The person I was referring to was suffering from the consequences of being trained to resist electric shocks, not waterboarding.
Potential long term physical effects of waterboarding: death (drowning, heart attack); broken bones and other serious injuries (victim struggles to escape death). Lung damage (water inhalation and repeated gagging reflex), brain damage (oxygen deficiency).
Psychological damage (PTSD, panic attacks, depression) can also manifest physically in disabling ways, some of them fatal (e.g. suicide, drug/alcohol abuse, lack of self-care).
What you describe as run of the mill interrogation (sleep deprivation, stress positions, white noise) is considered to be torture under the UN Convention Against Torture.
http://www.hrweb.org/legal/cat.html#Article 2.1
Waterboarding, also.
Is this a variation of the "We're better than the Taliban" argument? I don't get your point.

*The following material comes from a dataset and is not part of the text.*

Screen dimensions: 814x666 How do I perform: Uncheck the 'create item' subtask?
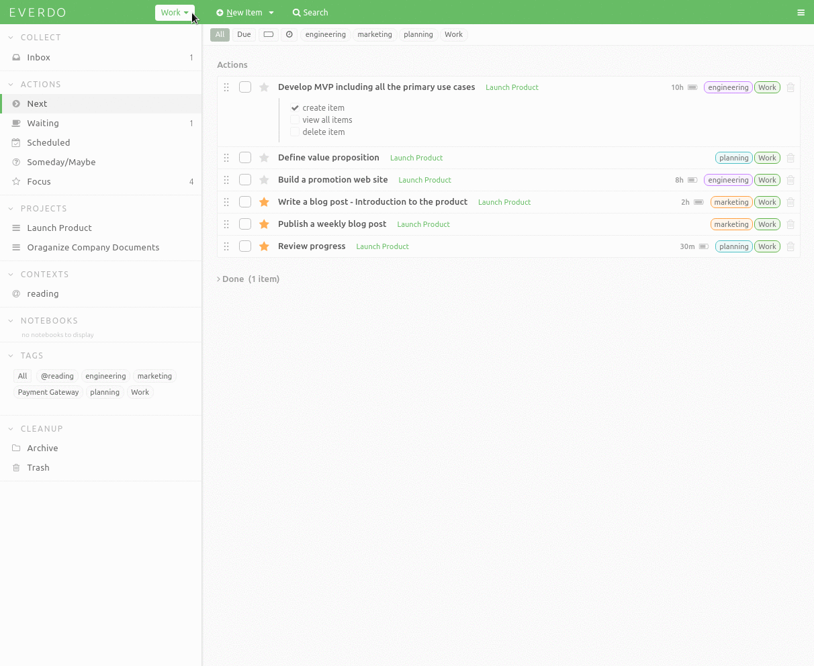[x=295, y=108]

It's easy to spout stinky abstractions. Perhaps you could provide a link to where I defend mass murderers and another for my alleged wingeing.
The person wasn't a friend. I have no reasons to doubt what he said. The symptoms he experienced didn't manifest while he was in the service.

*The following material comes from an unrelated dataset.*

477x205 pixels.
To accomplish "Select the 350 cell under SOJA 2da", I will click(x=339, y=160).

I don't get your point here, either. Are you saying that this character building can prevent physical after-effects and things like Post Traumatic Sress Disorder from developing, so therefore I can’t be telling the truth?
Many veterans experience disabling physical and psychological trauma-related symptoms for years after their service, sometimes for life. A militarily well-built character is no protection against such symptoms, whatever their genesis.

Do you think I’m a "random poster to a public forum" everywhere I go?
JihadJane is just a screen name and, coincidentally, a name sometimes given to the well-known US traitor, Jane Fonda.
I notice that you do not precede all your posts with “Are you sitting comfortably? ... Then I’ll begin”.